GPTQ-for-LLaMa
GPTQ-for-LLaMa copied to clipboard
cuda extension problem
I test to install in nvidia docker, the build ninja includes incorrent sm_id like -gencode arch=compute_52,code=sm_52
# Install kernels
python setup_cuda.py install
cuda_post_cflags = -D__CUDA_NO_HALF_OPERATORS__ -D__CUDA_NO_HALF_CONVERSIONS__ -D__CUDA_NO_BFLOAT16_CONVERSIONS__ -D__CUDA_NO_HALF2_OPERATORS__ --expt-relaxed-constexpr --compiler-options ''"'"'-fPIC'"'"'' -gencode arch=compute_86,code=sm_86 -gencode arch=compute_90,code=sm_90 -DTORCH_API_INCLUDE_EXTENSION_H '-DPYBIND11_COMPILER_TYPE="_gcc"' '-DPYBIND11_STDLIB="_libstdcpp"' '-DPYBIND11_BUILD_ABI="_cxxabi1013"' -DTORCH_EXTENSION_NAME=quant_cuda -D_GLIBCXX_USE_CXX11_ABI=1 -std=c++14
This should be ok.
The setup_cuda.py should be changed, the sm_89 shall be 4090, is not in the parameters.
from setuptools import setup, Extension
from torch.utils import cpp_extension
nvcc_args = [
'-gencode', 'arch=compute_80,code=sm_80',
'-gencode', 'arch=compute_86,code=sm_86',
'-gencode', 'arch=compute_90,code=sm_90'
]
setup(
name='quant_cuda',
ext_modules=[cpp_extension.CUDAExtension(
'quant_cuda', ['quant_cuda.cpp', 'quant_cuda_kernel.cu'], extra_compile_args={'nvcc': nvcc_args}
)],
cmdclass={'build_ext': cpp_extension.BuildExtension}
)
I'm not familiar with pytorch cuda extension. However, this code doesn't work.(RTX3090) Also, please explain the benefits of this change.

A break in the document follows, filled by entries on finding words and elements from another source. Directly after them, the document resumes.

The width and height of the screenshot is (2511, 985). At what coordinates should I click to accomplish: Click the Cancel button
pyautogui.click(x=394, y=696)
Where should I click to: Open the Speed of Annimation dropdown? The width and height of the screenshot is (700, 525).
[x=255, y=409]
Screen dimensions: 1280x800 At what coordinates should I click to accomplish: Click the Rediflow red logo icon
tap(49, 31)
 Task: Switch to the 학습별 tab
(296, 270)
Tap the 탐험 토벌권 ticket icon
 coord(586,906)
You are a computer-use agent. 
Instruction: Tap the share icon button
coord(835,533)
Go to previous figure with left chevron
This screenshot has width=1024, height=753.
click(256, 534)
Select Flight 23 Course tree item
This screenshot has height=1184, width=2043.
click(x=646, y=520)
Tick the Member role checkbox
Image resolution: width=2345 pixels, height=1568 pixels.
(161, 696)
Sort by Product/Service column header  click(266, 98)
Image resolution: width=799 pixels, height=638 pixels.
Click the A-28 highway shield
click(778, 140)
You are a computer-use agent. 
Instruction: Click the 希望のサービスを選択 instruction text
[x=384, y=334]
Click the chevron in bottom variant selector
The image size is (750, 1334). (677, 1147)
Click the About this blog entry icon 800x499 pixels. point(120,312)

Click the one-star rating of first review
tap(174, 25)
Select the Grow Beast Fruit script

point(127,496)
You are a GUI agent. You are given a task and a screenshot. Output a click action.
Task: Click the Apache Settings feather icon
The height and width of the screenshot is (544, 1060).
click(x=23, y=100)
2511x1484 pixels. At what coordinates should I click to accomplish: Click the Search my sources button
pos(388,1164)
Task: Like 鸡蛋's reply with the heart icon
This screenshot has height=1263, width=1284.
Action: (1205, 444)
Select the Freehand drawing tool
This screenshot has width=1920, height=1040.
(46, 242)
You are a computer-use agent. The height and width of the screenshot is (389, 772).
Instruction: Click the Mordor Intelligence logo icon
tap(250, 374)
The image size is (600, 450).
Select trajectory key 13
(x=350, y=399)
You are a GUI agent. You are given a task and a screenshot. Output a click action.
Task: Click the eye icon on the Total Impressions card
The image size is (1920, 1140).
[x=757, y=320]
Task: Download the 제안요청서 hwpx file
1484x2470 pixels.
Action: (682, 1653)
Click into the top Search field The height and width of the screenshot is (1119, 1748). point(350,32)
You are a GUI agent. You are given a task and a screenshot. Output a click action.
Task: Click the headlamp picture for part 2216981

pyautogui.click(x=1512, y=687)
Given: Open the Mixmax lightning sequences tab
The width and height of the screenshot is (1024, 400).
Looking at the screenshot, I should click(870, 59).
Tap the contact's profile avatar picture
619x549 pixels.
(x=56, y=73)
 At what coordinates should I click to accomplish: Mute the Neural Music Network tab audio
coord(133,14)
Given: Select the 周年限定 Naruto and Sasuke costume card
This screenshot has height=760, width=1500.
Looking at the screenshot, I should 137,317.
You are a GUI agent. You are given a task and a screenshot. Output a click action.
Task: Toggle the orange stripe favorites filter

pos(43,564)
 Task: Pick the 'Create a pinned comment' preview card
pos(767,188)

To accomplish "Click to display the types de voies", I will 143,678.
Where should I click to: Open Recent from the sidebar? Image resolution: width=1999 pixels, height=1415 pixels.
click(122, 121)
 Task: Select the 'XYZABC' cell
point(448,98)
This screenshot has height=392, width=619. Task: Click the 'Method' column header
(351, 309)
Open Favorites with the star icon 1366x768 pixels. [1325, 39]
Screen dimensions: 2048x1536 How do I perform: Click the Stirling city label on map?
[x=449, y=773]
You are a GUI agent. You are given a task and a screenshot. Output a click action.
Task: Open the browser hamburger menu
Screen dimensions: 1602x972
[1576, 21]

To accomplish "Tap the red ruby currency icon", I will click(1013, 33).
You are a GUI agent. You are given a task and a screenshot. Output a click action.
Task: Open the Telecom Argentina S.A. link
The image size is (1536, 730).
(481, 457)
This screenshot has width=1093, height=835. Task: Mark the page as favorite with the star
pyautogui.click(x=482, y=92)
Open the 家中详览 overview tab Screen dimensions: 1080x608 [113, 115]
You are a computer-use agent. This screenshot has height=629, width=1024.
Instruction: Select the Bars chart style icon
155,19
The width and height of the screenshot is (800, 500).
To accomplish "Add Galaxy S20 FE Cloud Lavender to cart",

I tested on my rtx 3090 and 4090, in nvidia docker. IT is a must setup.
nvcc_args = [
'-gencode', 'arch=compute_80,code=sm_80',
'-gencode', 'arch=compute_86,code=sm_86',
]
I have to use this code to make it work normally. Does the CUDA version have any effect?
sm_90 is H100, 80-86 shall be 3090 - 4090. I have to specific version, or it will generate all sm, include parcel ones. This shall be notify in README, i think.
For your problem, i think it is related to driver version, older drivers do not have sm_90.
It seems to depend on the cuda version. sm90 is supported from cuda 12.0.
https://arnon.dk/matching-sm-architectures-arch-and-gencode-for-various-nvidia-cards/
We currently use Triton instead of CUDA.